FMEA in Practice: Lessons Learned from Mistakes

FMEA in Practice: Lessons Learned from Mistakes

I usually write articles about topics I personally struggled to understand from the sources available to us such as books, online resources, and so on. I believe most technical concepts are fairly straightforward at their core, but the way we express ideas and translate our understanding into writing often makes them harder for others to grasp.

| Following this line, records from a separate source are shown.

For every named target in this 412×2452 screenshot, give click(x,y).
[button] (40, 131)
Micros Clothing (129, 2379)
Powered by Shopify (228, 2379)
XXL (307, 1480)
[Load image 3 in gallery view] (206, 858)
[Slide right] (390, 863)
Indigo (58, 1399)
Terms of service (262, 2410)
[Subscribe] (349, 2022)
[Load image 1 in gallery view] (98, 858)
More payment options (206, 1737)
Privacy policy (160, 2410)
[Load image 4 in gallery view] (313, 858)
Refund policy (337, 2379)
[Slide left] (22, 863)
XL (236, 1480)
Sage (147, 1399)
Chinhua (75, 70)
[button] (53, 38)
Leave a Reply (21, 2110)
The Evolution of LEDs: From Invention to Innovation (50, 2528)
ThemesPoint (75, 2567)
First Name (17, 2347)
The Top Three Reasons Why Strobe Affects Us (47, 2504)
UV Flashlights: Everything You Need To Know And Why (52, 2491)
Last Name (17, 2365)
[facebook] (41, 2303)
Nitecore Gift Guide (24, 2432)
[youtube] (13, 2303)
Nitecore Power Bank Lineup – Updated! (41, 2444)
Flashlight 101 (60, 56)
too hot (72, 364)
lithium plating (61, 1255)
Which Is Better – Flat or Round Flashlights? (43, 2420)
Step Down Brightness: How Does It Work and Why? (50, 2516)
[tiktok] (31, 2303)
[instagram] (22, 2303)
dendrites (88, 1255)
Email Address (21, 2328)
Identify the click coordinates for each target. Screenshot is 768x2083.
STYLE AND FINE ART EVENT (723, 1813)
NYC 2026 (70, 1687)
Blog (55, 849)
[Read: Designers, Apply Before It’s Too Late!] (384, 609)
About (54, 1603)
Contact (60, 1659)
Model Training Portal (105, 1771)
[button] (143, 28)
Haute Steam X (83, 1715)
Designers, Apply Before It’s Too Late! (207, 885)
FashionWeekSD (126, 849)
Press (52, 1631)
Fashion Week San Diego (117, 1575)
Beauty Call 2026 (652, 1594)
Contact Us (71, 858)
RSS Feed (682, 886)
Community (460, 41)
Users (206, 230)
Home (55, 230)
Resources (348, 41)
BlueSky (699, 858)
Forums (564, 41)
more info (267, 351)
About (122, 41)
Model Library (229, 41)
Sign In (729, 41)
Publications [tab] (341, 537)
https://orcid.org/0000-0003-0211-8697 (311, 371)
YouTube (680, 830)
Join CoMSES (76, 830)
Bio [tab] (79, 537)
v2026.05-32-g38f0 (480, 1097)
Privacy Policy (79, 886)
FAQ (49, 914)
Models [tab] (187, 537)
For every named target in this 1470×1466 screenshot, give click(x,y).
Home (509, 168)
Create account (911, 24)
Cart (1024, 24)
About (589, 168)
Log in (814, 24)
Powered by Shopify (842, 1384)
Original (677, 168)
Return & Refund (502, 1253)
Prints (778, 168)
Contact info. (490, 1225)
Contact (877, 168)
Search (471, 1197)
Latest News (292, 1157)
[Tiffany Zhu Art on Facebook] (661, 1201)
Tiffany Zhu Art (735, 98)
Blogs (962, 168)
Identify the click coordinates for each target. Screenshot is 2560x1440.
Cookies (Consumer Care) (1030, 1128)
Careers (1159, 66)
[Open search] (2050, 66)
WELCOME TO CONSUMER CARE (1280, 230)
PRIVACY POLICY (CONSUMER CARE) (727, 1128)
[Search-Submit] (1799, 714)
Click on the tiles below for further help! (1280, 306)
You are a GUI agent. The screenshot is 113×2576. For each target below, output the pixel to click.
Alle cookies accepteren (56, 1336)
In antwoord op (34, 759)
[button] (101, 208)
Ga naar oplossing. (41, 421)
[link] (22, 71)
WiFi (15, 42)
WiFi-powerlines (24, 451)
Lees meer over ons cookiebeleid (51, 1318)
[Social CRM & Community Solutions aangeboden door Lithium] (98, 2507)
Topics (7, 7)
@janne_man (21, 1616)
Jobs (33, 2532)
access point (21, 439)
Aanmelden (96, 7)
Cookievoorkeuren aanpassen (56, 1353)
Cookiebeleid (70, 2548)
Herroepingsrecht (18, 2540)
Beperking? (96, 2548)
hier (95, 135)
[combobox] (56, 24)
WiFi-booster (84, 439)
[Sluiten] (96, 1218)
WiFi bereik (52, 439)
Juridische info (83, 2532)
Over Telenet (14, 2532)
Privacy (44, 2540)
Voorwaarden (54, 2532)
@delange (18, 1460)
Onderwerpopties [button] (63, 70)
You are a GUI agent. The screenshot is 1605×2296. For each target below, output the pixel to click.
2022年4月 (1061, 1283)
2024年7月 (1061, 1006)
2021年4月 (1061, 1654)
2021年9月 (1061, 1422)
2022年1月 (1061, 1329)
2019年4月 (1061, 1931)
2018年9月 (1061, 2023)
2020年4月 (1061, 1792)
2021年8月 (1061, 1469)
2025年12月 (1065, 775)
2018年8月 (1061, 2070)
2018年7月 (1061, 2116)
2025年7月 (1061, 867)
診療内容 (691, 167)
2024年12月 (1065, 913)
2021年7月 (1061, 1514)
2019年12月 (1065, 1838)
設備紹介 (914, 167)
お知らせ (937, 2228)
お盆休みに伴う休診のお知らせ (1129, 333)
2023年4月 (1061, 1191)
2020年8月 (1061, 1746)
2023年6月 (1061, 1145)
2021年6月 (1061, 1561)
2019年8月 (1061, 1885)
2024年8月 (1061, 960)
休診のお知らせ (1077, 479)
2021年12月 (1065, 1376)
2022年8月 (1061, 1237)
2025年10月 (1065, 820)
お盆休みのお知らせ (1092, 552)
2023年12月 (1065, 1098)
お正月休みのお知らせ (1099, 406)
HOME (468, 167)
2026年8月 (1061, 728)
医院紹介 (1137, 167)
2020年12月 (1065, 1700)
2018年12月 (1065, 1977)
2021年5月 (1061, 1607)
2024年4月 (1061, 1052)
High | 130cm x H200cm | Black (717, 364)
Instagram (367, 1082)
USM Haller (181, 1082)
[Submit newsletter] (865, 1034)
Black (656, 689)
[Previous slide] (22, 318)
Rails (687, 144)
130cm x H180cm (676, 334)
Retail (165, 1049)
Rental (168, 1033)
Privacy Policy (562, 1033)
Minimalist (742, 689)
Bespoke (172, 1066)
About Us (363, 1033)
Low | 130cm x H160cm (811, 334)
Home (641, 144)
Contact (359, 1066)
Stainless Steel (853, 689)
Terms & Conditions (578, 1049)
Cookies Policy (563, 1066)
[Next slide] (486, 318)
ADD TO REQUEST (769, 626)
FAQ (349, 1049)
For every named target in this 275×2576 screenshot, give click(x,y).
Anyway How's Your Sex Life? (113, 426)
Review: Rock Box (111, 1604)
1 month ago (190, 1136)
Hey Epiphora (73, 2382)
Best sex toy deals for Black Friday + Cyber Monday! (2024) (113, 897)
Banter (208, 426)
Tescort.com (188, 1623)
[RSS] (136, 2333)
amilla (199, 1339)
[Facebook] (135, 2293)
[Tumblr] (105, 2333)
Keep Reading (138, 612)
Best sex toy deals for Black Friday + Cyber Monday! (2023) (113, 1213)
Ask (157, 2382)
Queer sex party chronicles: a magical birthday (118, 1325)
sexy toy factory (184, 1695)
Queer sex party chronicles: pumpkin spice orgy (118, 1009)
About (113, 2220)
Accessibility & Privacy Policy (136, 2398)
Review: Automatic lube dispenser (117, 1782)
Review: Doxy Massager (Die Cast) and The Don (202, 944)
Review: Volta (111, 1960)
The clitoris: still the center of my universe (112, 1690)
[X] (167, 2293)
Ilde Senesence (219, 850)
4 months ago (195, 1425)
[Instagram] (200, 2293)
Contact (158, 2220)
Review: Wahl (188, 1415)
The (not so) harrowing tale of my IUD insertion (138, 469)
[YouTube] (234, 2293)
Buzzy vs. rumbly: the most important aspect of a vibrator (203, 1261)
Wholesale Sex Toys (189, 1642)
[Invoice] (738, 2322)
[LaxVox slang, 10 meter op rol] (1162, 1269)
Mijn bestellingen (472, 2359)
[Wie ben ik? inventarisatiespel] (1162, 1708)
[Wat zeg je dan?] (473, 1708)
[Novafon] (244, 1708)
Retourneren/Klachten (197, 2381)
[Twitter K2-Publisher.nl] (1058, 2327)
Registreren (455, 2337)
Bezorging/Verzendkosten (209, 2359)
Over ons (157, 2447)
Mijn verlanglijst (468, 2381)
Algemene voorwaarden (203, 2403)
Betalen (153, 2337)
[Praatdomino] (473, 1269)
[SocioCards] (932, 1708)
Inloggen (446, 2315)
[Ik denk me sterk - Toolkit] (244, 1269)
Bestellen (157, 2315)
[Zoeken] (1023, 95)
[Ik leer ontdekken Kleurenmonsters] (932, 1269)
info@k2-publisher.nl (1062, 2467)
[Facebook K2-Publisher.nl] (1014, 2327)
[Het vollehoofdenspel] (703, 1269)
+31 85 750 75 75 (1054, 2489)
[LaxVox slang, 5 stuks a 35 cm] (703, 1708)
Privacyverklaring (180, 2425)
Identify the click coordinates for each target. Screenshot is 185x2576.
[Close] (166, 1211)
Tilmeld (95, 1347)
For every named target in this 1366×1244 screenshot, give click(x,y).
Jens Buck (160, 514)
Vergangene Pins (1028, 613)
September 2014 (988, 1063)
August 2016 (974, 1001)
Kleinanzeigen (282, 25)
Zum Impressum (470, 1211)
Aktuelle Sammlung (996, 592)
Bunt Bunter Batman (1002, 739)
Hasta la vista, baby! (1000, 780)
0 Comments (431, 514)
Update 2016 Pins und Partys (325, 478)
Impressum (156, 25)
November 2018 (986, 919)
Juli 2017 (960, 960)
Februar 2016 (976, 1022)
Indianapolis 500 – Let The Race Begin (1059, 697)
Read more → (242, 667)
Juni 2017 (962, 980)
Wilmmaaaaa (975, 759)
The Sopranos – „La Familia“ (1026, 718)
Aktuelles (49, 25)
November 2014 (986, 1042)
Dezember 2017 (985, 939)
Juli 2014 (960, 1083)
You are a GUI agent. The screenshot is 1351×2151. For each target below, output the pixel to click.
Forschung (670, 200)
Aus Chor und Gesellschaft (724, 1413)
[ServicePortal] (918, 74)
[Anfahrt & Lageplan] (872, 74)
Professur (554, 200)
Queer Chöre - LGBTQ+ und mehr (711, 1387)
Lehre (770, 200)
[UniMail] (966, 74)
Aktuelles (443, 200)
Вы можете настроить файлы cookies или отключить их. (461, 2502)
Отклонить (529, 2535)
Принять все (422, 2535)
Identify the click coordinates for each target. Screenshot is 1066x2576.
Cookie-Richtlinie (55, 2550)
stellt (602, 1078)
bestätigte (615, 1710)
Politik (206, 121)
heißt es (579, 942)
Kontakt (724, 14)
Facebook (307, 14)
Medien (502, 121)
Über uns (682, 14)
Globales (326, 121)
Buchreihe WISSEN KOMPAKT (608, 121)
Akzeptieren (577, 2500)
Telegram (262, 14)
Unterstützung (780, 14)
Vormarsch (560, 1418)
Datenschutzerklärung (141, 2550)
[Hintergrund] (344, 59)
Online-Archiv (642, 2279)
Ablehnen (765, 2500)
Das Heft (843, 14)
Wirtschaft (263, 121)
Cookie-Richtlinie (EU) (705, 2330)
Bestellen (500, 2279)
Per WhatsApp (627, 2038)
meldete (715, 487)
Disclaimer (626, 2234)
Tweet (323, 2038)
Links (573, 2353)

That’s an area where we can all continue to improve.

As part of that journey, my goal with the Breaking Bad for Reliability newsletter is to be a communicator of Reliability Engineering principles, and I am doing this mainly for two categories of people:

  • People who want to become reliability engineers but have minimal information about their responsibilities.
  • People or companies who want to hire reliability engineers but don’t have a clear understanding of what they actually need, or what skills to focus on in their hiring process.

In this context, one of the topics I have been planning to write about is Failure Mode and Effects Analysis (FMEA), a widely used engineering tool in product and process risk management. Early in my career as a reliability engineer, I read a lot about FMEAs and grasped the basic idea behind them, but in practice my FMEA sessions never went the way they were described in books and academic papers. As with many engineering concepts, what’s on paper and what happens in reality don’t always align — and that’s what motivated me to write about it.

Let me be very clear here: if you are here to learn how to do an FMEA, this is probably not the right source for you. There are many good trainings and books out there on the subject, and personally, the best book I have read so far is Effective FMEAs by Carl S. Carlson. Carl did an amazing job of systematically laying out the entire process.

However, my main goal in this article is different. I want to talk about the practical challenges — the things that are rarely written anywhere — that I have experienced throughout my career. So, let’s jump in.

 


OWNERSHIP

The first thing I want to focus on is ownership: who should own FMEAs?

I believe in the saying, “If everyone owns it, then no one really owns it.”

If everyone owns it, then no one really owns it.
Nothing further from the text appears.